Para milhões de jogadores, basta ouvir os primeiros acordes de Prelude para saber que uma nova aventura de Final Fantasy está prestes a começar. A delicada sequência de arpejos criada por Nobuo Uematsu se tornou um dos maiores símbolos da franquia, aparecendo em praticamente todos os títulos principais desde 1987.
O curioso é que o próprio compositor não enxerga essa música com o mesmo orgulho demonstrado pelos fãs. Em entrevistas ao longo dos anos, Uematsu revelou que sente certa vergonha da composição, justamente porque ela nasceu de forma extremamente simples e improvisada.
Uma das músicas mais famosas da franquia foi criada em poucos minutos
Durante um painel realizado na Anime Boston, Nobuo Uematsu contou que Prelude surgiu quando a equipe de desenvolvimento do primeiro Final Fantasy percebeu que ainda faltava uma música para abrir o jogo.
Sem muito tempo disponível, o compositor criou a melodia rapidamente utilizando um simples arpejo.
Segundo ele, a composição parecia simples demais quando comparada às demais faixas da trilha sonora, motivo pelo qual nunca imaginou que ela se transformaria em um dos temas mais conhecidos da indústria dos videogames.
O sucesso acabou surpreendendo o próprio músico, que admite sentir um certo constrangimento ao ver justamente essa composição se tornar a mais famosa de toda a sua carreira.
Por que Uematsu sente vergonha de Prelude?

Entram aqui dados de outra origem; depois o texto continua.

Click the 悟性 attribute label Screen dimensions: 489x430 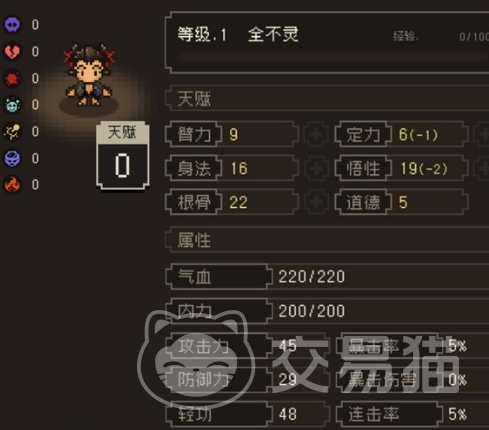[363, 168]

Ao contrário do que muitos imaginam, a vergonha não está relacionada à qualidade da música.
O compositor explicou que considera Prelude uma peça extremamente simples do ponto de vista musical. Enquanto outras composições exigiram estruturas mais complexas e um longo processo de criação, Prelude nasceu quase como um exercício de improvisação.
Justamente por isso, Uematsu costuma brincar que se sente “envergonhado” ao perceber que uma das músicas mais rápidas de produzir acabou se tornando sua marca registrada.
Mesmo assim, ele reconhece que o carinho dos fãs transformou a composição em algo muito maior do que imaginava quando a escreveu.
A música que conecta todos os Final Fantasy
Embora cada jogo da franquia apresente um universo completamente novo, Prelude sempre funcionou como um elo entre essas histórias.
Ao longo de quase quatro décadas, a melodia apareceu em telas de título, menus, cenas envolvendo os Cristais e momentos importantes da narrativa.
Cada novo capítulo recebe um arranjo diferente, mas mantém a essência da composição original. Em alguns jogos ela surge interpretada por harpas, em outros ganha versões orquestradas ou é incorporada de forma discreta à trilha sonora, sempre preservando sua identidade.
Um símbolo tão importante quanto a Victory Fanfare
Ao lado da tradicional Victory Fanfare, Prelude se consolidou como um dos temas musicais mais importantes de Final Fantasy.
A composição está presente em concertos da série Distant Worlds, em álbuns comemorativos e em apresentações sinfônicas realizadas ao redor do mundo. Para muitos fãs, ouvir seus primeiros segundos é suficiente para despertar lembranças de diferentes jogos da franquia, independentemente da geração em que foram lançados.
Essa permanência ao longo de décadas mostra como uma melodia simples conseguiu atravessar gerações sem perder sua força.
Um legado construído pela emoção dos jogadores
Mesmo com a chegada de novos compositores à Square Enix, Prelude continua sendo uma presença constante na franquia.
Isso acontece porque a música deixou de ser apenas uma faixa de abertura. Ela passou a representar a própria identidade de Final Fantasy, funcionando como uma assinatura sonora reconhecida por jogadores do mundo inteiro.
Talvez seja justamente essa ligação emocional que explique por que uma composição criada quase por acaso continua sendo utilizada quase 40 anos depois de sua estreia.